> **TEXT SHOWN**:
Teddy Sandford

Personal information
- Full name: Edward Albert Sandford
- Date of birth: 22 October 1910
- Place of birth: Handsworth, Birmingham, England
- Date of death: 13 May 1995 (aged 84)
- Place of death: West Bromwich, England
- Height: 5 ft 9 in (1.75 m)
- Position: Inside forward

Youth career
- 1929–1930: West Bromwich Albion (amateur)

Senior career*
- Years: Team / Apps / (Gls)
- 1930–1939: West Bromwich Albion / 286 / (67)
- 1939–1941: Sheffield United / 5 / (1)
- 1941–1943: Morris Commercial

International career
- 1932: England / 1 / (0)

= Teddy Sandford =

English footballer (1910–1995)

Edward Albert Sandford (22 October 1910 – 13 May 1995) was an English footballer who played as an inside forward. During his professional career from 1930 to 1943 he represented West Bromwich Albion, Sheffield United, Morris Commercial and made one appearance for the England national team.

==Early life==
Sandford was born in Handsworth, Birmingham at a tea room run by his father. Two of his uncles, Abe Jones and Billy Jones, were noted footballers.

== Club career ==
As a youth he played football for Tantany Athletic, Overend Wesley, Birmingham Carriage Works and Smethwick Highfield. In October 1929, while still an amateur, he joined West Bromwich Albion, the club that his uncle Abe Jones had represented between 1896 and 1901.

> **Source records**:
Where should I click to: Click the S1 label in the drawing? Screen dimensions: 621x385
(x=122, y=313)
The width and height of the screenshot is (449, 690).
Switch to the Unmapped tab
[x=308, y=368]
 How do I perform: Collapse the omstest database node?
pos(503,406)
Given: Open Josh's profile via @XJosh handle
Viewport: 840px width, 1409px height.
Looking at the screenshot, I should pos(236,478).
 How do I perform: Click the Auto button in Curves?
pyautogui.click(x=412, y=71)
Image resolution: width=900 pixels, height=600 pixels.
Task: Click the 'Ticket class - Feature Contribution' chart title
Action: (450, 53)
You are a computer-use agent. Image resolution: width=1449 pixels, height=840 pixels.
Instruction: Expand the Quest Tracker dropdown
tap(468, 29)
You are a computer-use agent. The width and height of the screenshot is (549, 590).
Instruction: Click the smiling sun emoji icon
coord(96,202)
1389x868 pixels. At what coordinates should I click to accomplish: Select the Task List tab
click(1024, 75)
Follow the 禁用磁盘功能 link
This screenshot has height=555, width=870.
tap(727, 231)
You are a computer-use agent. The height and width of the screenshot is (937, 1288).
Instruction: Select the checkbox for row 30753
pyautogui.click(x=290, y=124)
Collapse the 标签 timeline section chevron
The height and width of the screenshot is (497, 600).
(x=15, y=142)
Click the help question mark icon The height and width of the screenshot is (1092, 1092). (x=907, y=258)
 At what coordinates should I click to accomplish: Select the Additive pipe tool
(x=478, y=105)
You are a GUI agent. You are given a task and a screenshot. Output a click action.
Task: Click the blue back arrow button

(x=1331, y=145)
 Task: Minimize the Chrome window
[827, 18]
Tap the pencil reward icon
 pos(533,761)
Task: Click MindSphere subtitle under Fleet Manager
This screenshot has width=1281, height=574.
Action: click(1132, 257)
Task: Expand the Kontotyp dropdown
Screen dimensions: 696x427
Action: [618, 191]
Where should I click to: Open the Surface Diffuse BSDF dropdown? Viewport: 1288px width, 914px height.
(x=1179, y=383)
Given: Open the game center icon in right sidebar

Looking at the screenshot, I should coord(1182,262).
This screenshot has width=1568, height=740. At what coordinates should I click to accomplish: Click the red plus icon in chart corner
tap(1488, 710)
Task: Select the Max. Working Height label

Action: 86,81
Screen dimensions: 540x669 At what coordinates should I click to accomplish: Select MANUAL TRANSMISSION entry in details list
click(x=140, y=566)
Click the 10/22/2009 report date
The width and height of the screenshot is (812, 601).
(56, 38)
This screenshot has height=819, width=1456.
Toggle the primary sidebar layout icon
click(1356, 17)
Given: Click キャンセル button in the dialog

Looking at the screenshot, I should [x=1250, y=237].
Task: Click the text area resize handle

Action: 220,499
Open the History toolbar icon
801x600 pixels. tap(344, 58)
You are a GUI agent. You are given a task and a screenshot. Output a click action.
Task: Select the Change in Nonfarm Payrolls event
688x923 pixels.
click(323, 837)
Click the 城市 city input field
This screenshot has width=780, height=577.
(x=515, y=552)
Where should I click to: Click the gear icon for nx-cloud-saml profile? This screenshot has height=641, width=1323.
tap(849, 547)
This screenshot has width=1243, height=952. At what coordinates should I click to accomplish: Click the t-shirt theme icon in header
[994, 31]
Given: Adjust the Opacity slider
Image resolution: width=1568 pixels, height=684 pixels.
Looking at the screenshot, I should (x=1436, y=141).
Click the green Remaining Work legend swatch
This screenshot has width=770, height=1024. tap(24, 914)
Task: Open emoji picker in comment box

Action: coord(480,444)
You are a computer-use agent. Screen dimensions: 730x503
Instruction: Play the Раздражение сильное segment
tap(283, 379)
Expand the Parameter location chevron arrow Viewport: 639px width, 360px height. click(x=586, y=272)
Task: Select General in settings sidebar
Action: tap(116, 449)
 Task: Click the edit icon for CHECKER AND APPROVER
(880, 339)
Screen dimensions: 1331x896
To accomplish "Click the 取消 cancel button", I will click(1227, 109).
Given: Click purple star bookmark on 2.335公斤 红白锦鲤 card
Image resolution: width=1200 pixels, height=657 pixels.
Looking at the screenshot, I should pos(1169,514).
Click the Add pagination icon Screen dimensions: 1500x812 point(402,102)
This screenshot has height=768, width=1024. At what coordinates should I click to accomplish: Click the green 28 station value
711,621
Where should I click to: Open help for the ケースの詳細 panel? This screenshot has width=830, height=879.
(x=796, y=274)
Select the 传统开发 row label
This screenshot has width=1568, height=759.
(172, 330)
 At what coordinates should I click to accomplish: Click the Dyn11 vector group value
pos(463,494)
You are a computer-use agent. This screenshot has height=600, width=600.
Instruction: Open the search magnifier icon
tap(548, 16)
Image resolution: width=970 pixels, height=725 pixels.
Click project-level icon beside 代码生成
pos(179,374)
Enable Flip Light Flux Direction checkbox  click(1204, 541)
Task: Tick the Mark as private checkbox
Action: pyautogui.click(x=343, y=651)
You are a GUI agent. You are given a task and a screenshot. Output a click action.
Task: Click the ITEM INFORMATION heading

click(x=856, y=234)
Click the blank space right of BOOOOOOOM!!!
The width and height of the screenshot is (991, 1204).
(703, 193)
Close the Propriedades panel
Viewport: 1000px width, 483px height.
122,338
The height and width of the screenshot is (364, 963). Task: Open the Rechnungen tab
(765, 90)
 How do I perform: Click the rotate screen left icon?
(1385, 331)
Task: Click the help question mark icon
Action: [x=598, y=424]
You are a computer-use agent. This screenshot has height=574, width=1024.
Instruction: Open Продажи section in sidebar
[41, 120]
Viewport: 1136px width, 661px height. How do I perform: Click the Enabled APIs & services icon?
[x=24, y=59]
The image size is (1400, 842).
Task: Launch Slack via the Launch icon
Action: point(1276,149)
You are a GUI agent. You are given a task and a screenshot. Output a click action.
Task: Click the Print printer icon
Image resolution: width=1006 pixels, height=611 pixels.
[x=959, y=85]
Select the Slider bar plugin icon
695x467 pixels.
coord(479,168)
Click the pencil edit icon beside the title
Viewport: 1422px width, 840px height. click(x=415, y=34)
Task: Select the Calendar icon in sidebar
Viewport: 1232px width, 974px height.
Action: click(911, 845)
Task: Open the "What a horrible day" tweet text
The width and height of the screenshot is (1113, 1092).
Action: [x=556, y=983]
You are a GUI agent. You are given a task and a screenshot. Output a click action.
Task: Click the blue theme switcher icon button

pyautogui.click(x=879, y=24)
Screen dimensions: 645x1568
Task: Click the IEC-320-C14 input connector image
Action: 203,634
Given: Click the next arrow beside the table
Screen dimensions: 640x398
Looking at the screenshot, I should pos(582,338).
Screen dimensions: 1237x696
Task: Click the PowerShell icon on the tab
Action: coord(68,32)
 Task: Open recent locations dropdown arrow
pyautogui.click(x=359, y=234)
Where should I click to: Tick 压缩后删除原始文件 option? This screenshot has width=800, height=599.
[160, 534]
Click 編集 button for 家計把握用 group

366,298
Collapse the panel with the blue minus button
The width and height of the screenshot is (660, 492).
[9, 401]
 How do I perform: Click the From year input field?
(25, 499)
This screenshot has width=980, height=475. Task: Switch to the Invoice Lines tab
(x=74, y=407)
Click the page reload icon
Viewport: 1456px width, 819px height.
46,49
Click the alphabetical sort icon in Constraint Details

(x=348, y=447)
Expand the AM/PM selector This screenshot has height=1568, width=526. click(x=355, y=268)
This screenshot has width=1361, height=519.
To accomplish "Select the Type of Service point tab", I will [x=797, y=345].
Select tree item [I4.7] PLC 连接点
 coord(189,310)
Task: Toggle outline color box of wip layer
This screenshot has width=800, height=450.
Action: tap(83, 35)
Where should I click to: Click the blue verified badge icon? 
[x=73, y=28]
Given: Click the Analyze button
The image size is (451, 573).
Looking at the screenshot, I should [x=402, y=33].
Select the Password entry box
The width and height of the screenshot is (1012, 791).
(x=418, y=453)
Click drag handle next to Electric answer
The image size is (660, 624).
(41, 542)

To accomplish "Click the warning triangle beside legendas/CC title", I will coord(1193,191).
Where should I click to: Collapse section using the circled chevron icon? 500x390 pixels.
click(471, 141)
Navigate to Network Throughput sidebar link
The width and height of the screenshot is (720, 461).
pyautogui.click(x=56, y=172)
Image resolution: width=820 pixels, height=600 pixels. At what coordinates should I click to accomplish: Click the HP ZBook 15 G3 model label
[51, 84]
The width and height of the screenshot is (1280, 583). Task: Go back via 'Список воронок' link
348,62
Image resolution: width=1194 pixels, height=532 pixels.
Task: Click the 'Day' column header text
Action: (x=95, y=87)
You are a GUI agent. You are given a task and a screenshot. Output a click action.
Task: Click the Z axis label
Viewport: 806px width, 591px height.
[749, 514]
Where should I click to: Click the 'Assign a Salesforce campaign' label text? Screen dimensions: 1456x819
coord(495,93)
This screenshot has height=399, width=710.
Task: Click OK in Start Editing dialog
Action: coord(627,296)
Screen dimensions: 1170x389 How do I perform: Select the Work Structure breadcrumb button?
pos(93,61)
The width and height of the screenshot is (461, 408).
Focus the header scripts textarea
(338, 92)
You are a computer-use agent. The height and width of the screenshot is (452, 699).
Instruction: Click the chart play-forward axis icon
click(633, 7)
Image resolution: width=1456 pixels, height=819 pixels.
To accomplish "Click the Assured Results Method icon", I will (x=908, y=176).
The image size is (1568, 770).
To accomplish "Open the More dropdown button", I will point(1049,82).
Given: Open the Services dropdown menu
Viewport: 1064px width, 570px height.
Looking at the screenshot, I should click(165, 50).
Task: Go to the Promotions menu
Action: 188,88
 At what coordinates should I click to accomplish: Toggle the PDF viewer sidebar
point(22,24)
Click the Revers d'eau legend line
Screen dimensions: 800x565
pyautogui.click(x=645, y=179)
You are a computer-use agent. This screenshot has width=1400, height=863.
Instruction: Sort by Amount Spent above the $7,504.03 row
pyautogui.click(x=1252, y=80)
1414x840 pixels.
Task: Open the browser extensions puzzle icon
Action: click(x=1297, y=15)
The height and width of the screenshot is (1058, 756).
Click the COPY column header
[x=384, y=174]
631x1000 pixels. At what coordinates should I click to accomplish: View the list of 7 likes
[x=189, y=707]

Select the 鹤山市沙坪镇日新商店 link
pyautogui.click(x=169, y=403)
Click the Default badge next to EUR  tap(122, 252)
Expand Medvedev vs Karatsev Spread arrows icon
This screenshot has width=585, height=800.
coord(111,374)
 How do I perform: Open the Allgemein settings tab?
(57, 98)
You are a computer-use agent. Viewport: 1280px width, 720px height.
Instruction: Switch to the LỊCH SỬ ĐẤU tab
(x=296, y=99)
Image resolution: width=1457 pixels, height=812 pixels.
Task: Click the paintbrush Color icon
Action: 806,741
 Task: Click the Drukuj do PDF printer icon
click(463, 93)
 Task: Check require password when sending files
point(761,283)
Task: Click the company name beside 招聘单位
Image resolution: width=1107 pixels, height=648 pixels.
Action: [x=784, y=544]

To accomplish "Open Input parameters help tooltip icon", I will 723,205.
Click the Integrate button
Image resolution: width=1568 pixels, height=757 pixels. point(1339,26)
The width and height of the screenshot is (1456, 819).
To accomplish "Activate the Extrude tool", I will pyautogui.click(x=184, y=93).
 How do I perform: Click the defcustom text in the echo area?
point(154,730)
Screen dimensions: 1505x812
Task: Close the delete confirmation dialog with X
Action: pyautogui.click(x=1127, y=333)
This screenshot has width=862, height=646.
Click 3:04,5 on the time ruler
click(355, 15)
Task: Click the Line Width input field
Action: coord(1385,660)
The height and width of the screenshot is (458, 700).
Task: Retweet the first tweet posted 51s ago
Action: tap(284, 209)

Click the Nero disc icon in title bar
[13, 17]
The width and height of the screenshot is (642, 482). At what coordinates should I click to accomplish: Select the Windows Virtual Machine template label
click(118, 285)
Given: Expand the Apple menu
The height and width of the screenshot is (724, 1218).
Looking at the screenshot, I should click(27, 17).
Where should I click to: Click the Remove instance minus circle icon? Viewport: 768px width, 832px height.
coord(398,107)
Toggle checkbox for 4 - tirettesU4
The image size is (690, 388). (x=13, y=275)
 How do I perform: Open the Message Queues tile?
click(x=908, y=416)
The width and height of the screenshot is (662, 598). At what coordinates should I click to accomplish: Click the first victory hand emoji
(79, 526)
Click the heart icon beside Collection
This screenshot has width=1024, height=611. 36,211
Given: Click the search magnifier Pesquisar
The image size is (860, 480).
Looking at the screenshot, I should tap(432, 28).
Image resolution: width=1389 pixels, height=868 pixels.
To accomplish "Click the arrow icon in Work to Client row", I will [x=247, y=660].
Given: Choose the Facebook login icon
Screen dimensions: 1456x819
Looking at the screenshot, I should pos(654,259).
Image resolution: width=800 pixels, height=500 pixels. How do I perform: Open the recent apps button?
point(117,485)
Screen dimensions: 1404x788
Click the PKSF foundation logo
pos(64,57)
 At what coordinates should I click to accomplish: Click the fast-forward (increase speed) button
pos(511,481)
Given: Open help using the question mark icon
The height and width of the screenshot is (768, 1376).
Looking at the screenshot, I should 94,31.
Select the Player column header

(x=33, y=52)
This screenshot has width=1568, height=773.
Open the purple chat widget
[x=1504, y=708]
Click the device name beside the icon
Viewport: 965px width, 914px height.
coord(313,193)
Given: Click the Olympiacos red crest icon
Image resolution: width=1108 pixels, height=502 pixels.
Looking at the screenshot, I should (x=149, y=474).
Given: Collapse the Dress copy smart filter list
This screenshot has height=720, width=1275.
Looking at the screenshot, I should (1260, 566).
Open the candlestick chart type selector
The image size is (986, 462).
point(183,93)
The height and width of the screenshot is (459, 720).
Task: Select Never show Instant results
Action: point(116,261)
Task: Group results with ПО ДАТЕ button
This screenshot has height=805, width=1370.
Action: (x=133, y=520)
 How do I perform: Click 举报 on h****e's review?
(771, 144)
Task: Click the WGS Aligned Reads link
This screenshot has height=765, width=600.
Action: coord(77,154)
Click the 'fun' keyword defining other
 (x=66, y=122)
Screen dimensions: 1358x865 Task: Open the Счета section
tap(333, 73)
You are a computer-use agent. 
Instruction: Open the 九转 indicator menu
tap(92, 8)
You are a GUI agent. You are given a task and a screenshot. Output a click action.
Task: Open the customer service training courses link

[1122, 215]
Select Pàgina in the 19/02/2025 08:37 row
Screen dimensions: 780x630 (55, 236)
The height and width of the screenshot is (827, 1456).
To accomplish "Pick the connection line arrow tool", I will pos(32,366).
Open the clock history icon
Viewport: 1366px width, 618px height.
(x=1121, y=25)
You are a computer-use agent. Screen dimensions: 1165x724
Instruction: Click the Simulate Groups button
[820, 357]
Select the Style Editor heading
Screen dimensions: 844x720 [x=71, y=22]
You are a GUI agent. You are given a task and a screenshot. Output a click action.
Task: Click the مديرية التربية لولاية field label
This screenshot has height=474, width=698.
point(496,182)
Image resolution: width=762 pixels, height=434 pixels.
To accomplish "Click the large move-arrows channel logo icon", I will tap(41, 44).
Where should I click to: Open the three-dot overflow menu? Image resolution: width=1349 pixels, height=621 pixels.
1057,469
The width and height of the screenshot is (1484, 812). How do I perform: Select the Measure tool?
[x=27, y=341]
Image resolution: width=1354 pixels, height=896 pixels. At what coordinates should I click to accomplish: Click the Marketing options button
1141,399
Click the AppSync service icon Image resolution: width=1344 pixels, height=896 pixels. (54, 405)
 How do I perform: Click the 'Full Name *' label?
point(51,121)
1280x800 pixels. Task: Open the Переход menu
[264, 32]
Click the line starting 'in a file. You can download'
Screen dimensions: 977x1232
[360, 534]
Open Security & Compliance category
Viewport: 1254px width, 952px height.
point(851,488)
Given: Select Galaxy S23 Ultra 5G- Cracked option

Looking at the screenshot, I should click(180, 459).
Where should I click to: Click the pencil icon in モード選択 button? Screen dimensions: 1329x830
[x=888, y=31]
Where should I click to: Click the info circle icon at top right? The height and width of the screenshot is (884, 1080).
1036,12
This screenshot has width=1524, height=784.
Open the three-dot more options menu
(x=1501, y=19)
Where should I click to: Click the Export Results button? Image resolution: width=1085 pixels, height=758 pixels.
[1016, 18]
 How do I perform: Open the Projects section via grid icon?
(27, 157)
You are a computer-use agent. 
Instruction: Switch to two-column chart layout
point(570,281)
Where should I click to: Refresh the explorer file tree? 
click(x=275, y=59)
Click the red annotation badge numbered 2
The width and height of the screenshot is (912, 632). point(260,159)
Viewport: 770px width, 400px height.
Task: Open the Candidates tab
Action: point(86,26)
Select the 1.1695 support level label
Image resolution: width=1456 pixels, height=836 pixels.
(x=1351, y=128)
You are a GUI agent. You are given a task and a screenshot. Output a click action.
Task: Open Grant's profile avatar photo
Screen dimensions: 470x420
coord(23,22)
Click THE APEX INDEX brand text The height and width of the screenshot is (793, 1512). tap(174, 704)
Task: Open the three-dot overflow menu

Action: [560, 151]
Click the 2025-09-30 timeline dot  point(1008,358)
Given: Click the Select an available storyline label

> **YOUR TASKS**:
[a] In the source listing, start at the line containing "Click the help question mark icon The" and end after the line containing "Action: 86,81". Rewrite those lines with "dropdown" changed to "menu" and everything else kept the same.
[b] Carry on the article about the footballer Teddy Sandford from the point where it stops.

> **RESPONSES TO THE TASKS**:
[a]
Click the help question mark icon The height and width of the screenshot is (1092, 1092). (x=907, y=258)
 At what coordinates should I click to accomplish: Select the Additive pipe tool
(x=478, y=105)
You are a GUI agent. You are given a task and a screenshot. Output a click action.
Task: Click the blue back arrow button

(x=1331, y=145)
 Task: Minimize the Chrome window
[827, 18]
Tap the pencil reward icon
 pos(533,761)
Task: Click MindSphere subtitle under Fleet Manager
This screenshot has width=1281, height=574.
Action: click(1132, 257)
Task: Expand the Kontotyp menu
Screen dimensions: 696x427
Action: [618, 191]
Where should I click to: Open the Surface Diffuse BSDF menu? Viewport: 1288px width, 914px height.
(x=1179, y=383)
Given: Open the game center icon in right sidebar

Looking at the screenshot, I should coord(1182,262).
This screenshot has width=1568, height=740. At what coordinates should I click to accomplish: Click the red plus icon in chart corner
tap(1488, 710)
Task: Select the Max. Working Height label

Action: 86,81

[b]
Sandford turned professional in May 1930 and scored on his senior debut in November of the same year when Albion beat Preston North End 3–2 in a Division Two match. During his first season, he was part of the Albion side that won promotion to the First Division and that also beat Birmingham 2–1 in the 1931 FA Cup Final.

Sandford scored for West Bromwich Albion in the 1935 FA Cup Final.

He joined Sheffield United for £1,500 in 1939, and scored once from five appearances in the 1938–39 Second Division, before finishing his career with Morris Commercial, retiring in May 1943.

== International career==
In November 1932 he won his only England cap, in a 0–0 draw with Wales at Wrexham. He was called up a number of other times as a reserve player.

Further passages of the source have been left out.